#### [GIVEN INFORMATION]

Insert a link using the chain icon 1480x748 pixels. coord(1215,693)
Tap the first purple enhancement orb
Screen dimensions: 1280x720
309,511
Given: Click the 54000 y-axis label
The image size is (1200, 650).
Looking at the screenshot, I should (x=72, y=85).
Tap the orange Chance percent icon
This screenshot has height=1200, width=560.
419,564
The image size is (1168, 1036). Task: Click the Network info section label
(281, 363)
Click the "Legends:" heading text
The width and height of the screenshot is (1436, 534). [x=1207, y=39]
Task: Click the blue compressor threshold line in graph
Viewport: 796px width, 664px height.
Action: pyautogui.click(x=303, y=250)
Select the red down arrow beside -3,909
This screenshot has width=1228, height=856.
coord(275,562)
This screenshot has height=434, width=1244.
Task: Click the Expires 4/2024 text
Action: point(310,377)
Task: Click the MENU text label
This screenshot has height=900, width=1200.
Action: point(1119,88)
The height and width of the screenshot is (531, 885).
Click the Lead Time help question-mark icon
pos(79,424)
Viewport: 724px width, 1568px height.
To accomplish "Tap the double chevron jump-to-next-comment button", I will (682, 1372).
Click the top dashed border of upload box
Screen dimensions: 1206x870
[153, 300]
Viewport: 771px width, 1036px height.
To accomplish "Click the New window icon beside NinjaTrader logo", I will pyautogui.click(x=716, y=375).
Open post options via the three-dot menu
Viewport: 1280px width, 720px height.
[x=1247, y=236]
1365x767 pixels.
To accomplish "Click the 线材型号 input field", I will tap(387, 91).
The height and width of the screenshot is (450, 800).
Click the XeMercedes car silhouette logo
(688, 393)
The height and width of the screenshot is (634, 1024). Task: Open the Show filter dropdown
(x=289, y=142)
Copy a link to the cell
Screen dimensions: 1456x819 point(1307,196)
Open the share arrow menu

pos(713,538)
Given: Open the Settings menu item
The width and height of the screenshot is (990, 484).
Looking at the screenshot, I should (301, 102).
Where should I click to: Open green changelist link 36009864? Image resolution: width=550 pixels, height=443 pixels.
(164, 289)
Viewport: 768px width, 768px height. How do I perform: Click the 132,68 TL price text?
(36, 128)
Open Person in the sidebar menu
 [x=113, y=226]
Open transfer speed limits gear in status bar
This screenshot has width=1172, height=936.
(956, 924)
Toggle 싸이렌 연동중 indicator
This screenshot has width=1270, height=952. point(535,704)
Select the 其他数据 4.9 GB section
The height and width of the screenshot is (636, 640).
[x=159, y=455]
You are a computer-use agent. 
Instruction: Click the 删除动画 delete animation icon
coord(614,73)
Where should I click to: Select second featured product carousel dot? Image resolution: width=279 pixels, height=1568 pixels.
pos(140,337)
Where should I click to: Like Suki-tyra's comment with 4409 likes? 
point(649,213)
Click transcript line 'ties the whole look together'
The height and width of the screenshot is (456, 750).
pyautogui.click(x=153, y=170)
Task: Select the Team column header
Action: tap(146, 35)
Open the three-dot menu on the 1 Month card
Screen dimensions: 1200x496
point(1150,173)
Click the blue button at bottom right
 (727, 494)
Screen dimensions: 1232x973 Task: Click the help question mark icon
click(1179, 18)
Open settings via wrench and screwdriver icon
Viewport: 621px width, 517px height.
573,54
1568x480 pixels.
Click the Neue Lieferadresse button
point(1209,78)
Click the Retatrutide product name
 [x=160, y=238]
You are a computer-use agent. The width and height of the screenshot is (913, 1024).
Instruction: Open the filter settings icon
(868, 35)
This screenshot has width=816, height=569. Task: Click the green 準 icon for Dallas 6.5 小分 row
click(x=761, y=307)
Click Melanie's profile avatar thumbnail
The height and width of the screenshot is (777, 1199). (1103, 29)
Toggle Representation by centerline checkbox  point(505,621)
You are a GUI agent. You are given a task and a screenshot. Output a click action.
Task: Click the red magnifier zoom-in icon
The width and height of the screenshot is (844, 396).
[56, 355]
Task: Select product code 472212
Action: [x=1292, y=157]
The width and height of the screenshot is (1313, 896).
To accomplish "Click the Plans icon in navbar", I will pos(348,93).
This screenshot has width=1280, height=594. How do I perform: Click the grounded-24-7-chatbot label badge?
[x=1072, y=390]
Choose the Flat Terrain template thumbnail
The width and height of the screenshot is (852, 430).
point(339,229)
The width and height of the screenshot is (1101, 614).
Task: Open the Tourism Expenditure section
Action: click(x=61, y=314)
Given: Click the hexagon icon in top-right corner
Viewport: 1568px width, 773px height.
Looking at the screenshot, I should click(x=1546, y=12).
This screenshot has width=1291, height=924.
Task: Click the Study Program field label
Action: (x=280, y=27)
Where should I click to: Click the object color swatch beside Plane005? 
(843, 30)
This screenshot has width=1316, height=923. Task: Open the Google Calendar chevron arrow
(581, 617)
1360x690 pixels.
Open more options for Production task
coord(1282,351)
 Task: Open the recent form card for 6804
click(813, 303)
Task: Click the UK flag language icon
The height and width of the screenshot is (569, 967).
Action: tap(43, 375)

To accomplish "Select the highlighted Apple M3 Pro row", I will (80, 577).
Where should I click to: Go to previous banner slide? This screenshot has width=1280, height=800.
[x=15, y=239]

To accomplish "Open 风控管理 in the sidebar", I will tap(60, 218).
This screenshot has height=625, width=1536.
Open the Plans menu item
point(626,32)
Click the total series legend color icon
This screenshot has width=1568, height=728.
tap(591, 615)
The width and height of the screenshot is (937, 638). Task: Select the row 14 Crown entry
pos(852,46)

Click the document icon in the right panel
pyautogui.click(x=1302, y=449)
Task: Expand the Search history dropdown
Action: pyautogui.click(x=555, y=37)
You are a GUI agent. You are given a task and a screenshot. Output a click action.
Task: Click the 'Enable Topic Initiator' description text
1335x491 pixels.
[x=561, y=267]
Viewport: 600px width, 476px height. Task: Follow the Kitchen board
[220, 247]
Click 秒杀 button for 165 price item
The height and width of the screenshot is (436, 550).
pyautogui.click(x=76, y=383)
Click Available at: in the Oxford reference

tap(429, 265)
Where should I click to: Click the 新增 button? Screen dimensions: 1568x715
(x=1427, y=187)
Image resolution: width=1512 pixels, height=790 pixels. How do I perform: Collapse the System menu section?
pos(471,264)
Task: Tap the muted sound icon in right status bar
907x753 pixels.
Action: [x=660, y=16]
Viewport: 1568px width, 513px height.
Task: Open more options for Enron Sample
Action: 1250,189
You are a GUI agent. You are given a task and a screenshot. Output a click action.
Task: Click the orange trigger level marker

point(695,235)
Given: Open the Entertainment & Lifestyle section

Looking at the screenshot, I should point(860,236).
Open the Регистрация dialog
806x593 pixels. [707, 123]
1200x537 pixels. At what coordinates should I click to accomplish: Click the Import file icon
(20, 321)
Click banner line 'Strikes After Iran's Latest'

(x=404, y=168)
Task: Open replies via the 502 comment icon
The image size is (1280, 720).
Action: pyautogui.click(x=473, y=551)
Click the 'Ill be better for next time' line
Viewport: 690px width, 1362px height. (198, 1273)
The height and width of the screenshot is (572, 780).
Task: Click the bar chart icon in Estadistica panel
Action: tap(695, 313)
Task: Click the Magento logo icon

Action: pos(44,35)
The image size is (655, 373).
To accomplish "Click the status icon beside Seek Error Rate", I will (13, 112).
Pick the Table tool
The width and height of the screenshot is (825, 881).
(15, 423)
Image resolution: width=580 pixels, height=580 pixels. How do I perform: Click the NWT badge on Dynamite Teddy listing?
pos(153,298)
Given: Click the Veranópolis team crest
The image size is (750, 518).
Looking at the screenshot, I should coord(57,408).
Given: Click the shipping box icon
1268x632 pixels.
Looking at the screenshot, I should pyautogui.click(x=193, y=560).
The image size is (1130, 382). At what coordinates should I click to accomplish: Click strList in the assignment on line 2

#### [TASK PROMPT]
What is asked for is an exact copy of the lines above from the one containing "Task: Click the orange trigger level marker" through the one containing "Given: Click the Veranópolis team crest", and only those.

#### [TASK SOLUTION]
Task: Click the orange trigger level marker

point(695,235)
Given: Open the Entertainment & Lifestyle section

Looking at the screenshot, I should point(860,236).
Open the Регистрация dialog
806x593 pixels. [707, 123]
1200x537 pixels. At what coordinates should I click to accomplish: Click the Import file icon
(20, 321)
Click banner line 'Strikes After Iran's Latest'

(x=404, y=168)
Task: Open replies via the 502 comment icon
The image size is (1280, 720).
Action: pyautogui.click(x=473, y=551)
Click the 'Ill be better for next time' line
Viewport: 690px width, 1362px height. (198, 1273)
The height and width of the screenshot is (572, 780).
Task: Click the bar chart icon in Estadistica panel
Action: tap(695, 313)
Task: Click the Magento logo icon

Action: pos(44,35)
The image size is (655, 373).
To accomplish "Click the status icon beside Seek Error Rate", I will (13, 112).
Pick the Table tool
The width and height of the screenshot is (825, 881).
(15, 423)
Image resolution: width=580 pixels, height=580 pixels. How do I perform: Click the NWT badge on Dynamite Teddy listing?
pos(153,298)
Given: Click the Veranópolis team crest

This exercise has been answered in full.